Bergelut di industri film Indonesia sejak tahun 1975, Yati melihat ada kesenjangan perlakuan pada artis senior dan artis baru.

Artis kelahiran Yogyakarta, 8 Agustus 1957 itu melihatnya dari honor artis senior yang justru seakan diinjak-injak. Bagaimana Yati melihat industri perfilman saat ini, berikut curahan hatinya.

Baca juga: Yati Surachman Minta Honor Artis Senior Dihargai dengan Layak

Tak dihargai

Yati Surachman yang mewakili para pemain senior merasa kurang dihargai sejumlah rumah produksi.

"Ya, memang kita sangat sayangkan di Indonesia itu pemain-pemain yang sudah lama justru kurang dihargai. Justru honornya malah diinjak-injak, malah ada kesan mereka bilang 'masih untung dikasih kerjaan', gitu," ungkap Yati.

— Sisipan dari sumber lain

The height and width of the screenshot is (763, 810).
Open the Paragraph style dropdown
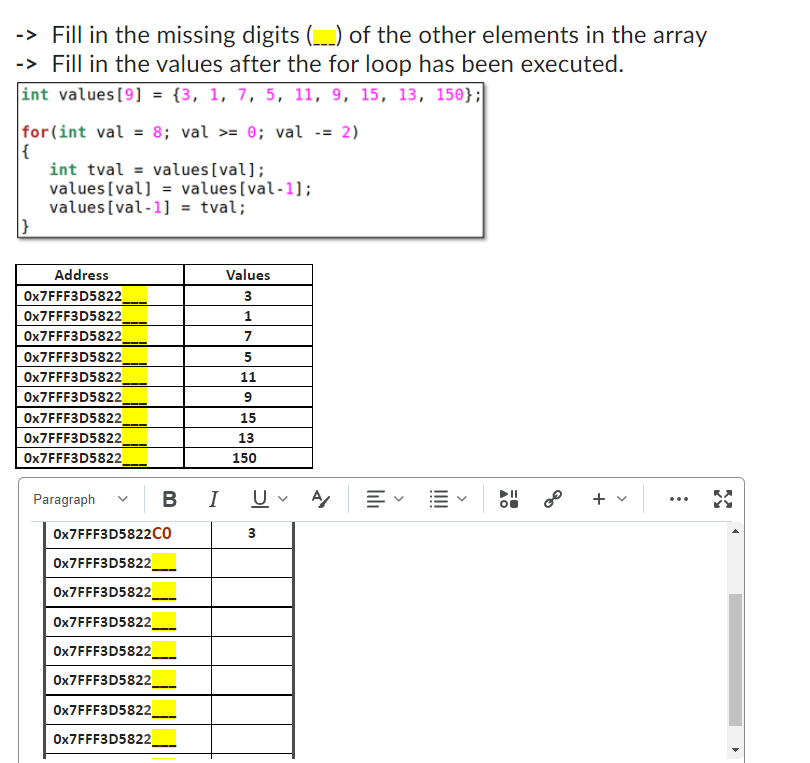(x=80, y=499)
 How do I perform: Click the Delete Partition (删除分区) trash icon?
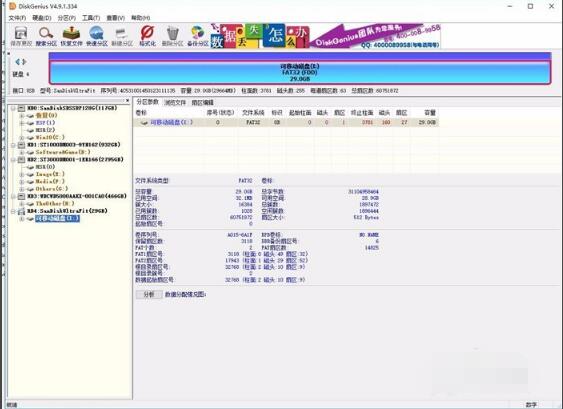point(172,36)
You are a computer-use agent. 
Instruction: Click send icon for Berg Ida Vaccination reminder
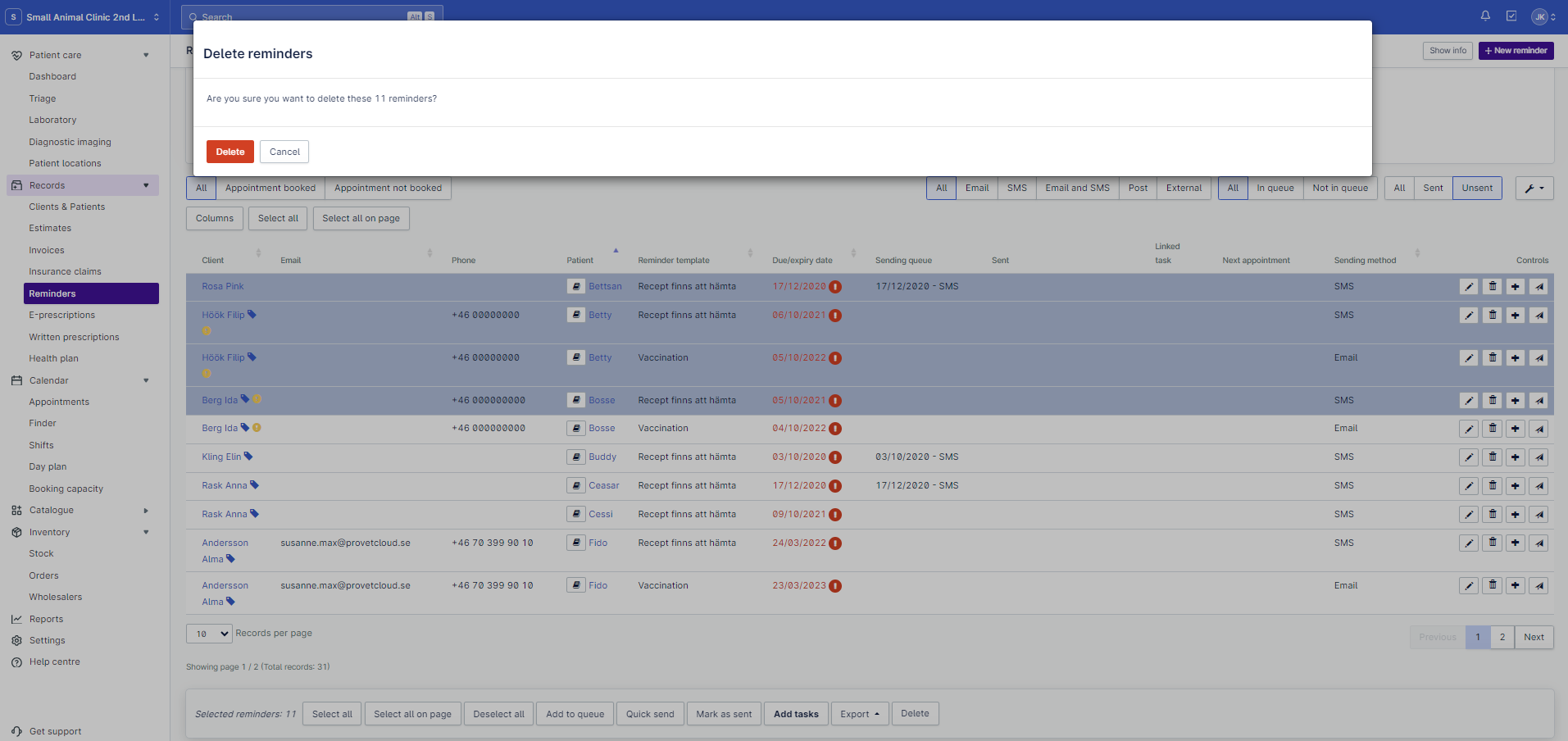tap(1538, 429)
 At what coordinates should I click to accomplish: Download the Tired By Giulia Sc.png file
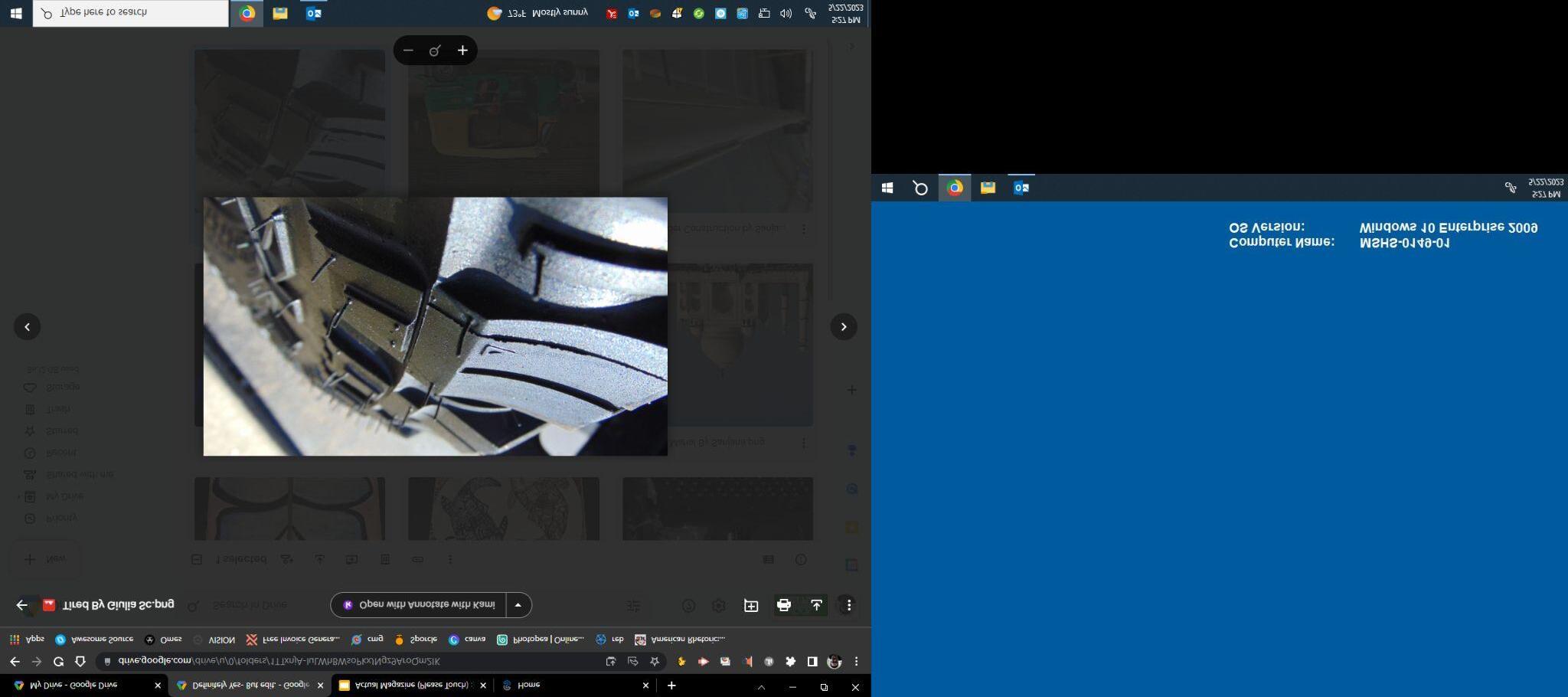coord(816,605)
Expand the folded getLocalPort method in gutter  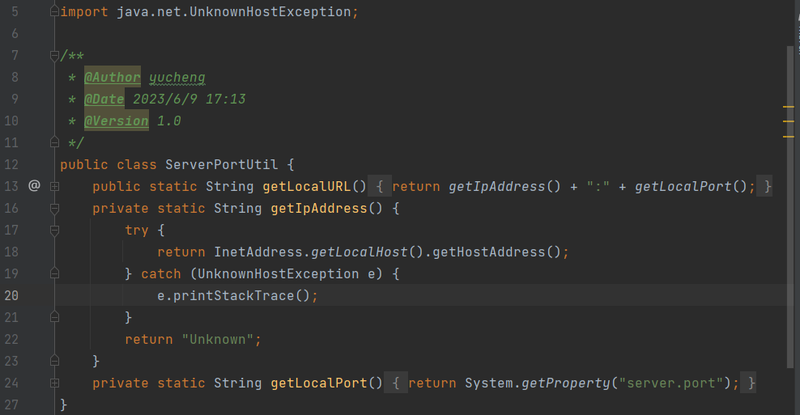pyautogui.click(x=55, y=383)
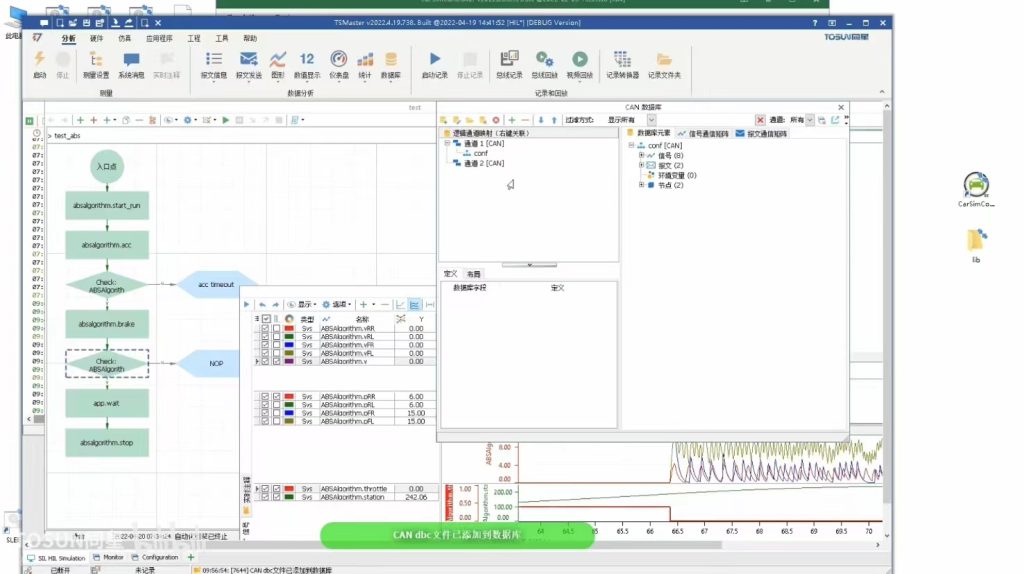Screen dimensions: 1024x574
Task: Select 通道 2 [CAN] in channel tree
Action: point(483,163)
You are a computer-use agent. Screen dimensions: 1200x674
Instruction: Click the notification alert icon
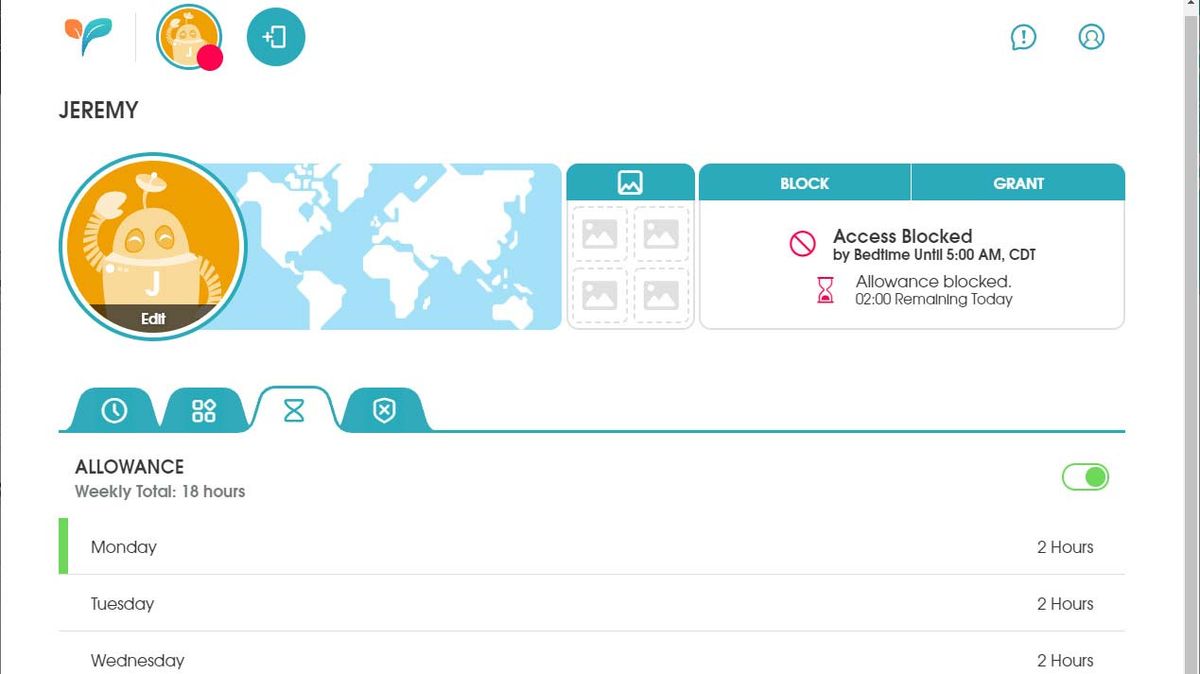pos(1023,37)
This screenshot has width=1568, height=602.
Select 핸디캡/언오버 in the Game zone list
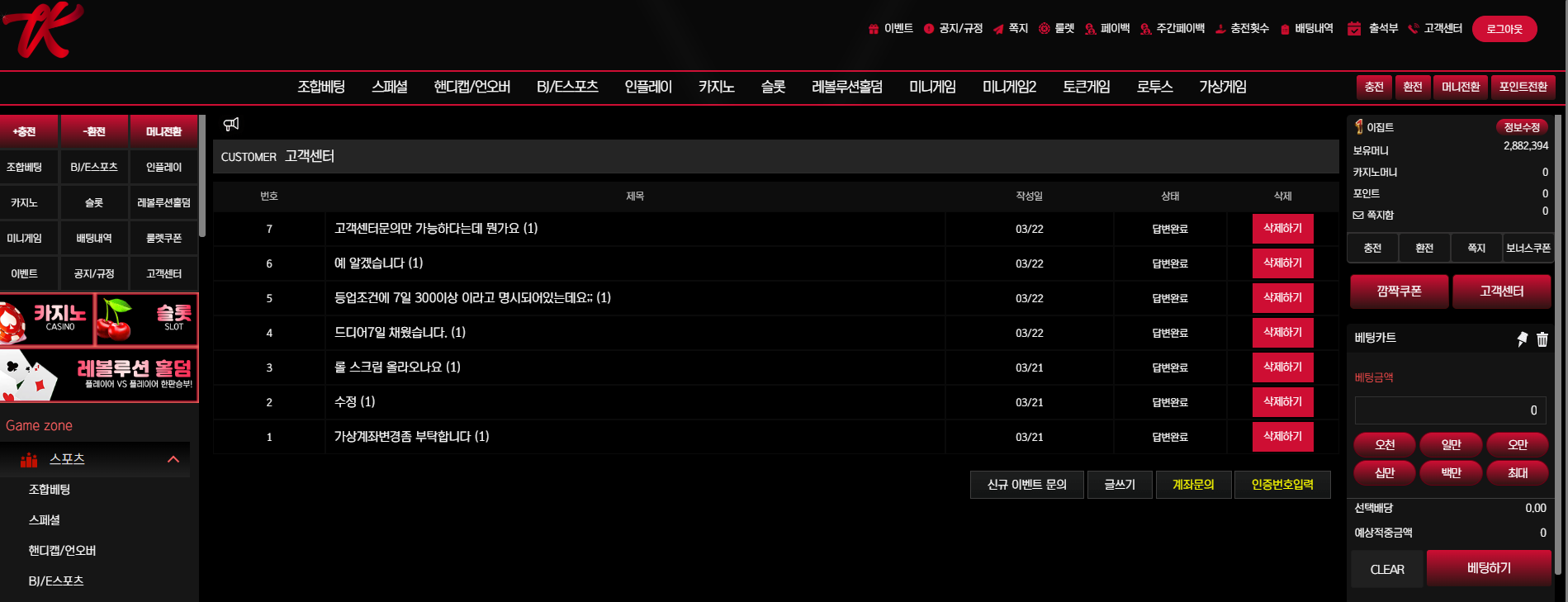coord(63,551)
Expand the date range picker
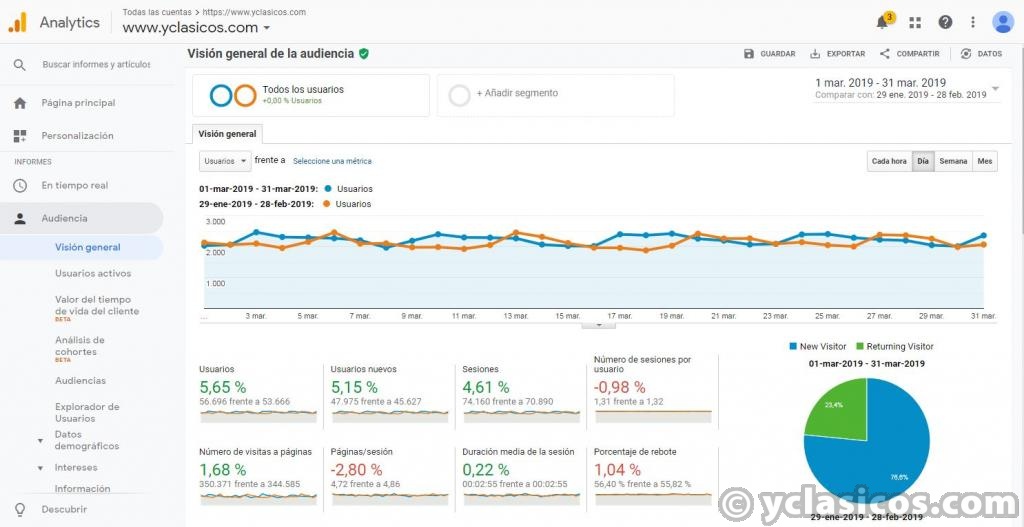The height and width of the screenshot is (527, 1024). [x=995, y=89]
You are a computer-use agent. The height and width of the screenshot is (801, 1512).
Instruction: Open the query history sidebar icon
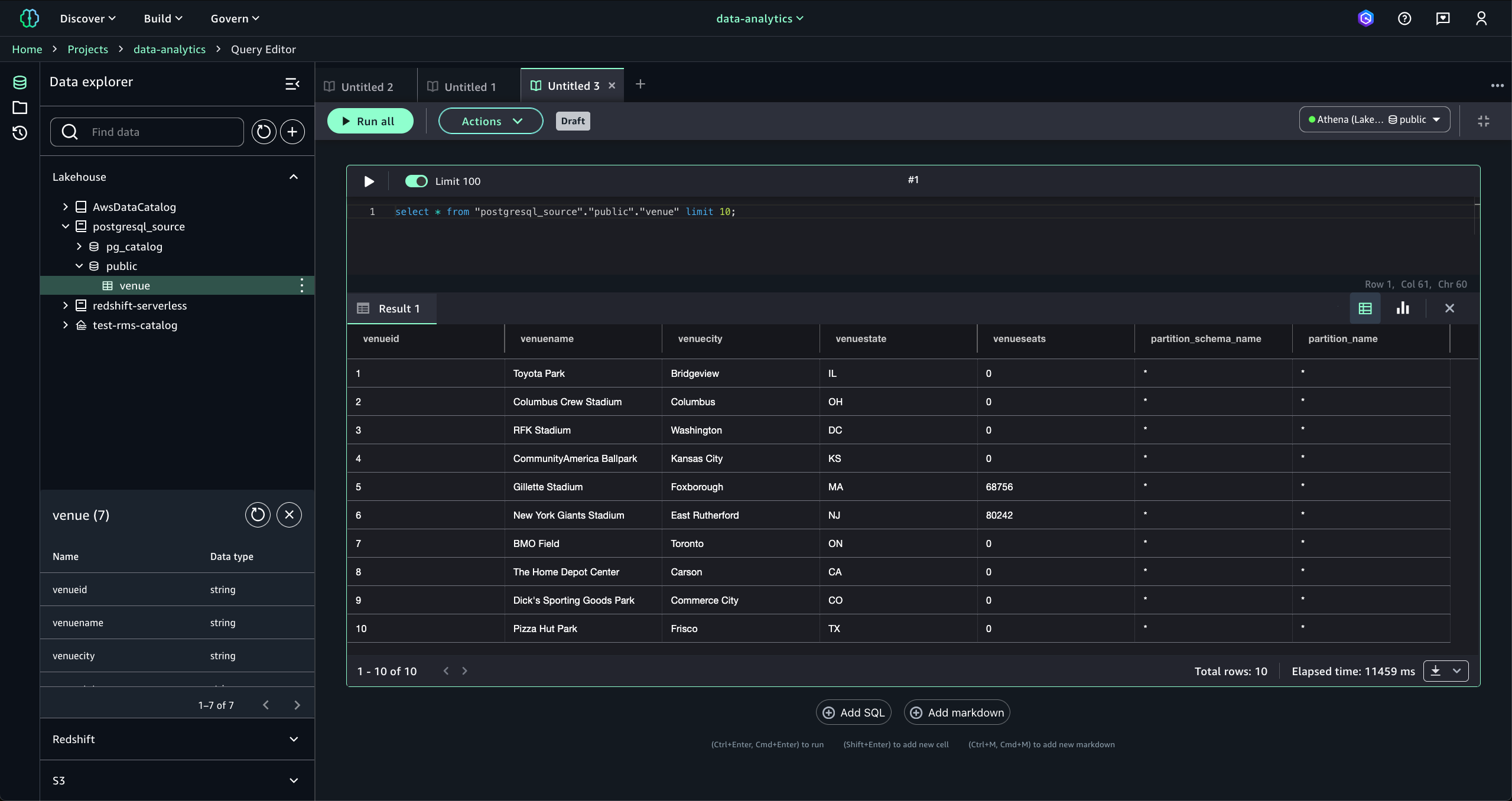click(20, 133)
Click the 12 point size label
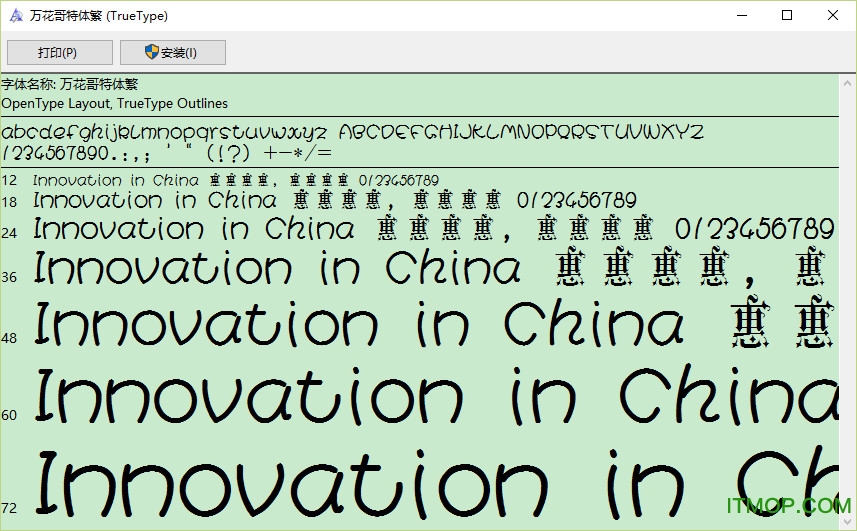The image size is (857, 531). click(10, 181)
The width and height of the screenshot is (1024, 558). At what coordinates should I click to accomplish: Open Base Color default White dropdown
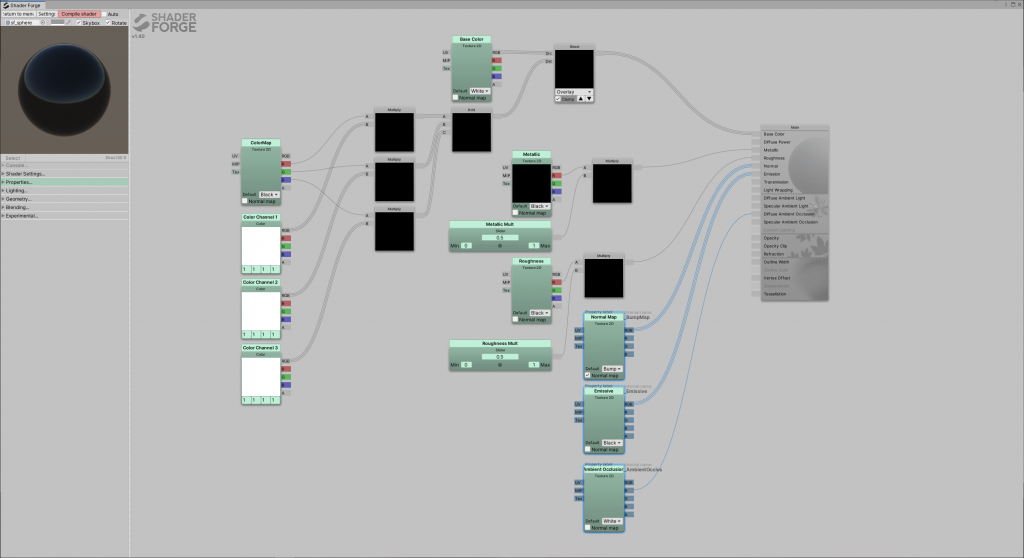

Perbandingan biaya produksi

Yati menganalisa dan membandingkan biaya produksi yang harus dikeluarkan oleh rumah produksi saat menggunakan pemain baru dan pemain senior.

Baca juga: Yati Surachman Merasa Pemain Senior Kurang Dihargai, Honornya Malah Diinjak-injak

"Kalau kita pakai pemain baru untuk satu scene itu pasti produksi berhari-hari. Tapi, kalau kita yang sudah legend, mungkin cuma sekian jam. Jadi secara biaya produksi juga akan mengecilkan," ujar Yati Surachman.

Ingin harga yang layak

Bukan menuntut harga yang fantastis, Yati dan mengaku menyuarakan suara artis senior lainnya itu hanya ingin diberi honor yang layak.

"Cuma ya itu, kembali kepada beberapa yang disebut produser pelaksananya, ya tolong kami juga bukan kepengin harga yang wah, yang selayaknya aja," ujarnya lagi.

Baca juga: Yati Surachman Bertahan di Film karena Cinta

Bertahan karena cinta

Yati yang pernah menerima honor Rp 100 juta untuk satu judul film itu membagikan rahasianya bisa bertahan di industri film Indonesia selama puluhan tahun.

Merasa lelah dengan pekerjaan adalah hal manusiawi, hanya saja bagaimana cara untuk tetap semangat bekerja, Yati memiliki tipsnya.

"Mencintai pekerjaan itu karena kita cinta, maka kita semangat bekerja," ujar Yati.